= DESCRIPTION OF THE TASK =
Check each line of the records below and collect those holding "PROYECTO".

= INPUT =
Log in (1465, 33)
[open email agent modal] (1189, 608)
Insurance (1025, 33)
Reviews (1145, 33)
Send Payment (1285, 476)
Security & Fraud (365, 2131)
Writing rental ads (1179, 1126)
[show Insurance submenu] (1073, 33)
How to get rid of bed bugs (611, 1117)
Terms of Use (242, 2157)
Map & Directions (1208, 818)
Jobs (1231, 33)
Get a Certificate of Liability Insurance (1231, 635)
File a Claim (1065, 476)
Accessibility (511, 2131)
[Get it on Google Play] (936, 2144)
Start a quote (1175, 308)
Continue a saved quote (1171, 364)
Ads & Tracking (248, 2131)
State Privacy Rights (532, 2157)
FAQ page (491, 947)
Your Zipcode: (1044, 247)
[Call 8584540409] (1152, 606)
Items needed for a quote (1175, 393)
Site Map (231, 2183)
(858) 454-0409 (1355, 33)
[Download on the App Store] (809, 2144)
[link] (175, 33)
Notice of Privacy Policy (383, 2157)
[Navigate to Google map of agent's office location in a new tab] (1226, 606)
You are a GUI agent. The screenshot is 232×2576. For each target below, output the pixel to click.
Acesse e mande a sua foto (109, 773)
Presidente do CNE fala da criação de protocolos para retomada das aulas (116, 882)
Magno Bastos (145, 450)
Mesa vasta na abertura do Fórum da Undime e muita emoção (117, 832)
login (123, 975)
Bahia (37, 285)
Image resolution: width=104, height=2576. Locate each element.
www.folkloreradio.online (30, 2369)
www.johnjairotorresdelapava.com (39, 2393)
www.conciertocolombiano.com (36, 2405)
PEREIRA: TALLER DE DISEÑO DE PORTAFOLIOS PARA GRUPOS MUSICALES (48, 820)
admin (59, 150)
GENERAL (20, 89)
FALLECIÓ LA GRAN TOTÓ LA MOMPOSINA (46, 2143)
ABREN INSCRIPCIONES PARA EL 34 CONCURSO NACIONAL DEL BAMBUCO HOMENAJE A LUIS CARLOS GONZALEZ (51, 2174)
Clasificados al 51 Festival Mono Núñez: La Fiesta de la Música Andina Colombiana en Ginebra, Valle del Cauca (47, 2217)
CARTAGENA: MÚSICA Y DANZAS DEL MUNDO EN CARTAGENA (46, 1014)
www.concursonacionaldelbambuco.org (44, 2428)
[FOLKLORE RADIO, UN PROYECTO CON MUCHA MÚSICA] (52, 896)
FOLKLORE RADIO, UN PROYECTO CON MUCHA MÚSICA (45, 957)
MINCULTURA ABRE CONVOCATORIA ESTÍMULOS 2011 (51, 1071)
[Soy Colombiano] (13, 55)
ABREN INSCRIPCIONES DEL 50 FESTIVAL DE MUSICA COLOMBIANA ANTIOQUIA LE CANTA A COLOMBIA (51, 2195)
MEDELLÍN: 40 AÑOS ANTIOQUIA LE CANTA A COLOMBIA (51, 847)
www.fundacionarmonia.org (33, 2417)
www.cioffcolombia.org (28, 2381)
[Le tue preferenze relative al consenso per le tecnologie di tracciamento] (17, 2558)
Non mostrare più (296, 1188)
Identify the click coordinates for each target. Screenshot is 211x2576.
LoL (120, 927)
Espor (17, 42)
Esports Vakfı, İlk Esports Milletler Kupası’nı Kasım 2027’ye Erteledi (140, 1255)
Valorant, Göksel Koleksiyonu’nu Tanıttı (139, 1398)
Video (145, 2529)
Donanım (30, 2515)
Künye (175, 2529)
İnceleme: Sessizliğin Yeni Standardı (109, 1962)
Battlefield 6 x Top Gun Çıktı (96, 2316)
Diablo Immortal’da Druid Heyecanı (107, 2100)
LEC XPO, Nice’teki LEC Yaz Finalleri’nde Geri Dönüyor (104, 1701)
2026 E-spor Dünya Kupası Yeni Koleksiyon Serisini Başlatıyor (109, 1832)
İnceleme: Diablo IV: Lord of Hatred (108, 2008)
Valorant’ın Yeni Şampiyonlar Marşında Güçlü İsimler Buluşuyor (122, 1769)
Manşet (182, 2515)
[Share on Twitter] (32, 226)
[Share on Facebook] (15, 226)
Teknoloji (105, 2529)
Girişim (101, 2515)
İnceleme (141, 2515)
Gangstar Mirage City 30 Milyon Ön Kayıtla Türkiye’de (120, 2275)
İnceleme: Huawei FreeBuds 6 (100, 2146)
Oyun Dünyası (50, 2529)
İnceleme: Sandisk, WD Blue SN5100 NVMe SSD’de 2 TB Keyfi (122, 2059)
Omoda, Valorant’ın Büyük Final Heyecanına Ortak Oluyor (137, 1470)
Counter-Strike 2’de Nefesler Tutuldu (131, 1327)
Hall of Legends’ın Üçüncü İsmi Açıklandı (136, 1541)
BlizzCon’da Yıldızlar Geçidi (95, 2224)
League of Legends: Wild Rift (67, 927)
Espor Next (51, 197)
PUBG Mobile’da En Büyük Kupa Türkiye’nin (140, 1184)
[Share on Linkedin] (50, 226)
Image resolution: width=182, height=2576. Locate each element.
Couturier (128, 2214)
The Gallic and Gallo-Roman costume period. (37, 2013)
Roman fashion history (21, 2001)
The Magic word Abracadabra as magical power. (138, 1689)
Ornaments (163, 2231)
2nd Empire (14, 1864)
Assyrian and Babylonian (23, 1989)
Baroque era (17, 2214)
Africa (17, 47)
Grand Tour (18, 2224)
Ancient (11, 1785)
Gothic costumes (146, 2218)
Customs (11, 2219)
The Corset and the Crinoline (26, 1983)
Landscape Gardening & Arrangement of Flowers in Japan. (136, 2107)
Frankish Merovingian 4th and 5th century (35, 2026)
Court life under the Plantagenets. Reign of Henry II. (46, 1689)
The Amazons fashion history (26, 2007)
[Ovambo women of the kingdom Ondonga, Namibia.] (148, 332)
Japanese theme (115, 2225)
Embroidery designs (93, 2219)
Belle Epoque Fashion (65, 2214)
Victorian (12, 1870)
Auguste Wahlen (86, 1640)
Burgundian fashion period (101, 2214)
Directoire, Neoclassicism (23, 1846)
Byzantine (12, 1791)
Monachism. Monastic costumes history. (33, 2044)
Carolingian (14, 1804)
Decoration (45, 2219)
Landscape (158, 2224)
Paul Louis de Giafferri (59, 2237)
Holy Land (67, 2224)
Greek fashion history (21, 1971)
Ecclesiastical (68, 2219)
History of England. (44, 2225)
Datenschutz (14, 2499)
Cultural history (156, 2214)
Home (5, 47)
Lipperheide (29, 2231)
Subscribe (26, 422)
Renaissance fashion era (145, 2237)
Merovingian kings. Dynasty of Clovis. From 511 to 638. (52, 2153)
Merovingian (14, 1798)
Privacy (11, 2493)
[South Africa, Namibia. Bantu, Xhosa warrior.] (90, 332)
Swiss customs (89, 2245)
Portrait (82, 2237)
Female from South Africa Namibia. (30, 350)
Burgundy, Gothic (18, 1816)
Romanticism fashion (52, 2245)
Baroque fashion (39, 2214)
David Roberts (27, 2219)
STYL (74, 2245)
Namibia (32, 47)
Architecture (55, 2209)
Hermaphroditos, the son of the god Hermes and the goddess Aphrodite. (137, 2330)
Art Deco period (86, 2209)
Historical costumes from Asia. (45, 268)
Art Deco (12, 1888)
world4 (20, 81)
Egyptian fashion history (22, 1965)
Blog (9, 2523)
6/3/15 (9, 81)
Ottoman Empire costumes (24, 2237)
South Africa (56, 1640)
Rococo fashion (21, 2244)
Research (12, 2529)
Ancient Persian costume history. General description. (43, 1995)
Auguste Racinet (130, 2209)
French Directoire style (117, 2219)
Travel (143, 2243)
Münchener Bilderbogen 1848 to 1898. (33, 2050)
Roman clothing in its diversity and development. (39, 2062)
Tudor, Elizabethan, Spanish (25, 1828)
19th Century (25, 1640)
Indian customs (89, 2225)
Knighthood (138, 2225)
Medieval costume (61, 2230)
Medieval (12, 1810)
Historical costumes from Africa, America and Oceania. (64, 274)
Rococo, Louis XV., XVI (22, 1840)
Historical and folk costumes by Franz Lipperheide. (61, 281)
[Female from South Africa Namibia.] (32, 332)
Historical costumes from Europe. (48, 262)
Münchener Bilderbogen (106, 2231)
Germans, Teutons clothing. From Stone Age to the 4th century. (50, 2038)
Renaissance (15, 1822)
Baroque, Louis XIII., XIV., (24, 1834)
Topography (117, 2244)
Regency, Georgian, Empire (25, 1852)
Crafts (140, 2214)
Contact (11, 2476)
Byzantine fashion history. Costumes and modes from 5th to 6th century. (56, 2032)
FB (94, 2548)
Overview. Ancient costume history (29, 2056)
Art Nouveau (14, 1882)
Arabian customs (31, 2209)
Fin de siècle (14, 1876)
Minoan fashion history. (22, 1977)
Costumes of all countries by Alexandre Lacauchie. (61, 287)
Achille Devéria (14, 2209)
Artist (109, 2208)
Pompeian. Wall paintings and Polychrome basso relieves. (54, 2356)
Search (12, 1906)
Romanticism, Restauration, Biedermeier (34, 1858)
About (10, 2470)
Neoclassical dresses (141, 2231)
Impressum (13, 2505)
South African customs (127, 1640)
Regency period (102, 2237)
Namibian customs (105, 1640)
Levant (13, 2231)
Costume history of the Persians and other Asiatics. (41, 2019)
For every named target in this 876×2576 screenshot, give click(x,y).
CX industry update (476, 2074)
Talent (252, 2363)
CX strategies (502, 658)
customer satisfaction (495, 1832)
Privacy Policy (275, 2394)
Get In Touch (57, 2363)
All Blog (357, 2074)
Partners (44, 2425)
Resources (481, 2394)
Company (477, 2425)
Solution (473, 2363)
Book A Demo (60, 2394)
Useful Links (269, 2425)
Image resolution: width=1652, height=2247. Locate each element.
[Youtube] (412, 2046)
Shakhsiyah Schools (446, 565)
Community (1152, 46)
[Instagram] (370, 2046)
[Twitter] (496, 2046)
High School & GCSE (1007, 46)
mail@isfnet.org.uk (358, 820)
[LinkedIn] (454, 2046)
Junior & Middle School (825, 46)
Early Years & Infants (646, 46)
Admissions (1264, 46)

= WRITTEN RESPONSE =
[FOLKLORE RADIO, UN PROYECTO CON MUCHA MÚSICA] (52, 896)
FOLKLORE RADIO, UN PROYECTO CON MUCHA MÚSICA (45, 957)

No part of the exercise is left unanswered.